Thursday, September 1, 2016

My Son Died From Accidental

My Son Died From Accidental Prescription Drug Overdose
By Dr.Fourkan Ali
I would much rather be talking to my son Kent than talking about Kent.
Kent was my second child. He was a sweet, gentle, very normal child. He liked dinosaurs when he was little. He liked to play outside. He liked to play Super Mario Brothers and Legos. He performed self-taught magic and card tricks at his younger cousin’s birthday party.
Kent had a fantastic sense of humor and would make everyone laugh.  Kent could master the most complex puzzles and mazes – he had a keen sense for how things worked.  Toss him a Rubik’s Cube and he could solve it in minutes!  He loved to read. He was a good student and a good friend. He was a Boy Scout, sang in a school choir, went to church camp, went on missions trips and volunteered in the tech booth at church. We went to church as a family. Kent loved his family and enjoyed spending time with his aunt and uncle, grandparents, sister and me, his mom.
He began to change when he was a sophomore in high school, and I noticed that he became restless and spent more time in his room with the door closed. When he was 15, he called me the night before Thanksgiving and told me that he was out with some friends and wasn’t coming home that night. He said he was fine and was calling because he didn’t want me to worry. He hung up. I was frantic and spent part of the evening driving around and the other part calling every one of his friends to find him. I knew something was very, very wrong! Kent had always obeyed the rules.
He came home about 6:00 am, and I was waiting for him.
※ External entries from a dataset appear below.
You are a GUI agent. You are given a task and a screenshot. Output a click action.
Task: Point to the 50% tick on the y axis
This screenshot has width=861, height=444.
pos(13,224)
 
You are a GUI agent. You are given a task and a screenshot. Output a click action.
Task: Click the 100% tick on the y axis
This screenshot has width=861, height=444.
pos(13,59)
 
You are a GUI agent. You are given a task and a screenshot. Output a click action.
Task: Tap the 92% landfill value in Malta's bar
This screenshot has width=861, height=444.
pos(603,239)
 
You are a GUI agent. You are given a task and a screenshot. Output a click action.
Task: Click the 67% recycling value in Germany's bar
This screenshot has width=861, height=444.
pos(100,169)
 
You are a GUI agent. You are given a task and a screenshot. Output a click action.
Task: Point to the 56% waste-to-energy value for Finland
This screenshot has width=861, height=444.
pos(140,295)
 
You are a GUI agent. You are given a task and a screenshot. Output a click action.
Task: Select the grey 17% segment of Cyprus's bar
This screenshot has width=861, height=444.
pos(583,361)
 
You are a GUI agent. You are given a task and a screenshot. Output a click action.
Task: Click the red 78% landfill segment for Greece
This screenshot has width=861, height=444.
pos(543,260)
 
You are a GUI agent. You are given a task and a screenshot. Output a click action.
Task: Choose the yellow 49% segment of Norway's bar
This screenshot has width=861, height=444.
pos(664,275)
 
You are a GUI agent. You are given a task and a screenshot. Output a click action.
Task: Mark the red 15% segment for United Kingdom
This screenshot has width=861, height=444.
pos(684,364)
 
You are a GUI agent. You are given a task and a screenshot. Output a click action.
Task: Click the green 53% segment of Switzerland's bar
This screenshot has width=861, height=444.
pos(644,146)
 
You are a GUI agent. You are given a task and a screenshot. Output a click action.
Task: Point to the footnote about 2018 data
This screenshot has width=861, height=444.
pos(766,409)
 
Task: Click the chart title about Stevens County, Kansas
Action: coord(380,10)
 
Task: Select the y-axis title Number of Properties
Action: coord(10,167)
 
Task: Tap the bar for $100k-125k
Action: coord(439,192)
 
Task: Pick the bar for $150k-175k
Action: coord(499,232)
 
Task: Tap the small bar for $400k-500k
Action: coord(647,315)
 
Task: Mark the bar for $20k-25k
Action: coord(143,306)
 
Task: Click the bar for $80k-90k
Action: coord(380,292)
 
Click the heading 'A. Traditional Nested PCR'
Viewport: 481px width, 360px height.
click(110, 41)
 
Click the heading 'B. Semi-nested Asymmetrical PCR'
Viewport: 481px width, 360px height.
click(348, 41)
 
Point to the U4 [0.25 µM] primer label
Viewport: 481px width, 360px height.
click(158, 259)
Life changed that day for us. He went to the doctor and was drug tested. After I learned the results, his computer time was restricted, he was not allowed to close his bedroom door, and his comings and goings were strictly monitored.  He did not want to be a drug addict, and after some time, it seemed like he made it out.
He seemed to get his dreams and goals back. He asked if he could go to a different high school in the fall because he wanted a “clean start, and we found a charter school that suited him to a T.  In fact, he completed his junior and senior years in less than one school year.
He loved going to school and work.  He was happy and enjoyed spending time with his family. I thought we were in the clear.
It was the Christmas before Kent would turn 18. His dentist recommended that he have his wisdom teeth extracted, and as a normal routine, gave him a prescription for a painkiller to be used after his oral surgery. I had it filled and put it in the kitchen cabinet, but I noticed the bottle looked different a couple days later. With a pounding heart and a feeling of dread, I counted the pills and then confronted my son. After a while, he admitted to taking some. I was heartsick. I thought we had made it! And I felt so bad for unknowingly putting the drug right in front of him.
I asked Kent why he wanted to take drugs, and the answer he gave was bone-chilling.
He asked me to remember a time that I felt “GREAT” – “the best.” When I had the memory,he said, “the first time you get high – it’s BETTER than that. “All you can think about is feeling that way again – only it’s physically, chemically impossible.” He then explained how brain chemicals are altered and why people take more, stronger drugs and increase the frequency trying to get back to the feeling of that first high.
But Kent didn’t want to take drugs. He worked very hard to live his life without them.
At 18, he moved into a house with a couple of other young adults.  He was finishing his first year of college, had a great job, and was able to support himself. For the next six months, Kent enjoyed the freedom of being on his own.
He would call often and have us pick him up on Sunday mornings to go to church and have lunch together afterward.
Then on a Monday in September of 2003, I had a life-changing knock on my door.
My heart dropped as I heard the words that my son- my handsome, sensitive, funny, talented, smart son - died from an “accidental prescription drug overdose.”
Kent and two other kids crushed up Oxycontin and washed them down with beer. Kent got sleepy and told the other two kids he wanted to go to sleep, so they left. Kent went to sleep and as he slept, the drug slowed his respiratory system down until it stopped completely. His roommate found him the next day – already gone.
I wish I had been better educated about drugs.  I also wish his friends had been better educated and more aware of what was happening to Kent. Maybe Kent would be alive today.
But he isn’t. And I live with the pain every day. I’ll never see him grow up, get married orhave children. I’ll never see him live his life and realize his dreams.
I could spend the rest of my life being angry, but I’m not sure who I should be angry with.  I was a good mom! I put a lot of time into my children.  And I forgive my son. I’m trying to honor his memory by helping other parents and kids understand the dangers of using drugs – especially prescription drugs.
I’m hoping that by telling Kent’s story perhaps, just one person will make a different choice…
Maybe a parent will follow that “gut feeling” or maybe find out what is still hanging out in their medicine cabinets and dispose of or safeguard their Rx drugs.